BEGIN
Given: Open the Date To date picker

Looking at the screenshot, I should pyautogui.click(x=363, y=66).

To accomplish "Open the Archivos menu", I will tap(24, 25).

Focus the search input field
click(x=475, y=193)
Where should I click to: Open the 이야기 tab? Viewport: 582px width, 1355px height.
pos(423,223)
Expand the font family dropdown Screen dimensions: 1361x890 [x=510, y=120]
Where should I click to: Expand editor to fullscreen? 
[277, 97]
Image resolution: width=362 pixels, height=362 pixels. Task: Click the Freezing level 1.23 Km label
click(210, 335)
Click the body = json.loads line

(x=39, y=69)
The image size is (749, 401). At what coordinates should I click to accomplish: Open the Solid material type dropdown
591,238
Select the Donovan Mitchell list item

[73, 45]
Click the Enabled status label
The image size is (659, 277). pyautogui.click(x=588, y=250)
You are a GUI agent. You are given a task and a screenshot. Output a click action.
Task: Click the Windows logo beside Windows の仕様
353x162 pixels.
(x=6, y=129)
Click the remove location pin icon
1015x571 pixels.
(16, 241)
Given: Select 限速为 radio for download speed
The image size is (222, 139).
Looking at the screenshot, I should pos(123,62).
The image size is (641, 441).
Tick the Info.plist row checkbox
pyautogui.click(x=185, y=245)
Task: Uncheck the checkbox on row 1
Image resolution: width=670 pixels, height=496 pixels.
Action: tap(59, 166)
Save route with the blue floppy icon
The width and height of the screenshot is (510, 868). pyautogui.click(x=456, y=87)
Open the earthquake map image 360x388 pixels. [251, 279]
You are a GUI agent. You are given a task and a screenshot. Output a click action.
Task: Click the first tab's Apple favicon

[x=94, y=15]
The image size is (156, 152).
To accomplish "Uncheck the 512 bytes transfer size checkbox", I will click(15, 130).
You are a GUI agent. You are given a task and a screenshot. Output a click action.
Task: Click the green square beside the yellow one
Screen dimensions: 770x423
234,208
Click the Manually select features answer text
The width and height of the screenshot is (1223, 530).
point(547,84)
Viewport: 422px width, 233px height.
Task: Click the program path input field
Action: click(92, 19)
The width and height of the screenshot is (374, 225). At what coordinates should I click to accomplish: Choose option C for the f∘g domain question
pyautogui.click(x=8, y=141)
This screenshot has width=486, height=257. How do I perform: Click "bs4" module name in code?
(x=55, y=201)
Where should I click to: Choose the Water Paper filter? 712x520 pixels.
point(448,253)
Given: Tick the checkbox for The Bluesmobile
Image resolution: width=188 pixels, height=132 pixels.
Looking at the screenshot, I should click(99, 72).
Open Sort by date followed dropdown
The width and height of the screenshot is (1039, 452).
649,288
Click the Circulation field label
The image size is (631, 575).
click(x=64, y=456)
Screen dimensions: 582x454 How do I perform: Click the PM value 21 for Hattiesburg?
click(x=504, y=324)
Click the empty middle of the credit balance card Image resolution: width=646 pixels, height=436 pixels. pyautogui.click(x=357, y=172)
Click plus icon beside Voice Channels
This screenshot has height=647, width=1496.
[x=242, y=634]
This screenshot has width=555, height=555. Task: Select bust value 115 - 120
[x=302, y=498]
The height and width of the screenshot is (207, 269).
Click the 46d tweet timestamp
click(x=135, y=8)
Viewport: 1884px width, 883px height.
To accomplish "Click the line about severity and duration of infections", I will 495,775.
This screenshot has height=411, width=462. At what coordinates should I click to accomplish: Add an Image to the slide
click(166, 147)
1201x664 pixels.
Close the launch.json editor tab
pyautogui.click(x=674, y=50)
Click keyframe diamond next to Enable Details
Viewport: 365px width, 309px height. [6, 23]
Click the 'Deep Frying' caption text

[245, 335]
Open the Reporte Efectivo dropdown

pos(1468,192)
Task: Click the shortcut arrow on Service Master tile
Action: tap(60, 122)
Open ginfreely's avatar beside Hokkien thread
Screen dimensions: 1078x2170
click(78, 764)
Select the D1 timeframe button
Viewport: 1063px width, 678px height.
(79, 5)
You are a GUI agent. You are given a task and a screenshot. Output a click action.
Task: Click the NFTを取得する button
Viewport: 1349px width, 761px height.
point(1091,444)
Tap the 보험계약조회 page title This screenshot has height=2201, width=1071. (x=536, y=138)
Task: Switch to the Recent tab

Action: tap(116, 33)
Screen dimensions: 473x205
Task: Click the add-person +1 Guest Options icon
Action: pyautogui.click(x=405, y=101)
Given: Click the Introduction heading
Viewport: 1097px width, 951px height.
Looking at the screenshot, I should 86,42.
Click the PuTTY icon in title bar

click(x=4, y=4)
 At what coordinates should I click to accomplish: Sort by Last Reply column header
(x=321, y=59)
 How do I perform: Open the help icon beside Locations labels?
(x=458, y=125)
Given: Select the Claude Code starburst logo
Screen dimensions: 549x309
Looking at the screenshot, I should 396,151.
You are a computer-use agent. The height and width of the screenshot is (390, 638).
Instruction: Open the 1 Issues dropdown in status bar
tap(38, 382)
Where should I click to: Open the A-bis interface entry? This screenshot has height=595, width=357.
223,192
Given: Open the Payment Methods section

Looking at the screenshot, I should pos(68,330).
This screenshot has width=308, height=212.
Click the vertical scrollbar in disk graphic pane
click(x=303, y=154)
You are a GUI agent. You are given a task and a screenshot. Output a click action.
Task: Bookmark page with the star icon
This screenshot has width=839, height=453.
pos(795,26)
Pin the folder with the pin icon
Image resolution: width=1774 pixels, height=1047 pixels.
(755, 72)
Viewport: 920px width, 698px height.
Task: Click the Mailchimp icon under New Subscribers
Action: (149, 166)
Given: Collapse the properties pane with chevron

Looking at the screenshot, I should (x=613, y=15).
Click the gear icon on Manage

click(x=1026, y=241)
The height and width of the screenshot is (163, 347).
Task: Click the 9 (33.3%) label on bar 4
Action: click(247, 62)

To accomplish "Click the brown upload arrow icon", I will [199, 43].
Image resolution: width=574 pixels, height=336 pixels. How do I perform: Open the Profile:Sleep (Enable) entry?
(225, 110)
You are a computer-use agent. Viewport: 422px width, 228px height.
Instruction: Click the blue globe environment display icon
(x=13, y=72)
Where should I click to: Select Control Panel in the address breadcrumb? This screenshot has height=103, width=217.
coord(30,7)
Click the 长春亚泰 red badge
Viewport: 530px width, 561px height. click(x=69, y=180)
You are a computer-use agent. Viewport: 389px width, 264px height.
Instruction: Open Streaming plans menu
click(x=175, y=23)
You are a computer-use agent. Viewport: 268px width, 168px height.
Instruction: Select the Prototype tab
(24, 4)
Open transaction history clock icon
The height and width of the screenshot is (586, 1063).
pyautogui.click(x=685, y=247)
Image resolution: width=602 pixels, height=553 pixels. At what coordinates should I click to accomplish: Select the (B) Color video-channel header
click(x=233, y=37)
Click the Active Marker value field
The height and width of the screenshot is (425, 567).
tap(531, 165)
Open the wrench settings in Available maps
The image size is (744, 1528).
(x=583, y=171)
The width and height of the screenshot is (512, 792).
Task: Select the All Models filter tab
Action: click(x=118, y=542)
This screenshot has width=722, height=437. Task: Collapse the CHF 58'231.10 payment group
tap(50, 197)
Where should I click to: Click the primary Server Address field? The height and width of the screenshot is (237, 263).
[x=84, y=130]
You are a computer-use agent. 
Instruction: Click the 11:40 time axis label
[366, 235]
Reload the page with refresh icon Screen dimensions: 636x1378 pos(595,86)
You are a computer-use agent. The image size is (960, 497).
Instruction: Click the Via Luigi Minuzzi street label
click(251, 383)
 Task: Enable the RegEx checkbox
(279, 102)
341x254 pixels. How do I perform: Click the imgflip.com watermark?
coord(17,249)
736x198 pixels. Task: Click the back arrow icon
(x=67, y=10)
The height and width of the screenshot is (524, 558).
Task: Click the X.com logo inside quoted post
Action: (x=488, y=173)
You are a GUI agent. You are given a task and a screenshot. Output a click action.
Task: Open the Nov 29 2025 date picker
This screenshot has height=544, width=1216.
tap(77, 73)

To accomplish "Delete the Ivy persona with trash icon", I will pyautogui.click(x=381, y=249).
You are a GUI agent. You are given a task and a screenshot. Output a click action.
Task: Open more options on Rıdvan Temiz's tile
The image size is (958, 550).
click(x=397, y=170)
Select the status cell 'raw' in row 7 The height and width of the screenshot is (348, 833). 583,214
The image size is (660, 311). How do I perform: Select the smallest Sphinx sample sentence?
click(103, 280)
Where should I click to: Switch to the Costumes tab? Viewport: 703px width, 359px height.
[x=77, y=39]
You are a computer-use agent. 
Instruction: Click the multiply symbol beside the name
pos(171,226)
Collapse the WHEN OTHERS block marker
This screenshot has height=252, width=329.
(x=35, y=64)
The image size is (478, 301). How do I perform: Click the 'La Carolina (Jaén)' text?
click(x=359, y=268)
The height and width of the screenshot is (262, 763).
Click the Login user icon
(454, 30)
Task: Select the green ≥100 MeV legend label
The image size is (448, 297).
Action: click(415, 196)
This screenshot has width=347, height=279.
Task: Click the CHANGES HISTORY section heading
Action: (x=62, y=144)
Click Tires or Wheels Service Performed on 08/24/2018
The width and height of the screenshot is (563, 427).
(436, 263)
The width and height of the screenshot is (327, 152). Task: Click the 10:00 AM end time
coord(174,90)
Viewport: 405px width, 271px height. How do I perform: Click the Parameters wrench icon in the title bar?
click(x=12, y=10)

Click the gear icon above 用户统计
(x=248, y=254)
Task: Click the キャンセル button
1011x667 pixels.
END
» Work item
Please give, as a bare number, how many lines in the listing above contain "page".

» Response for this exercise
3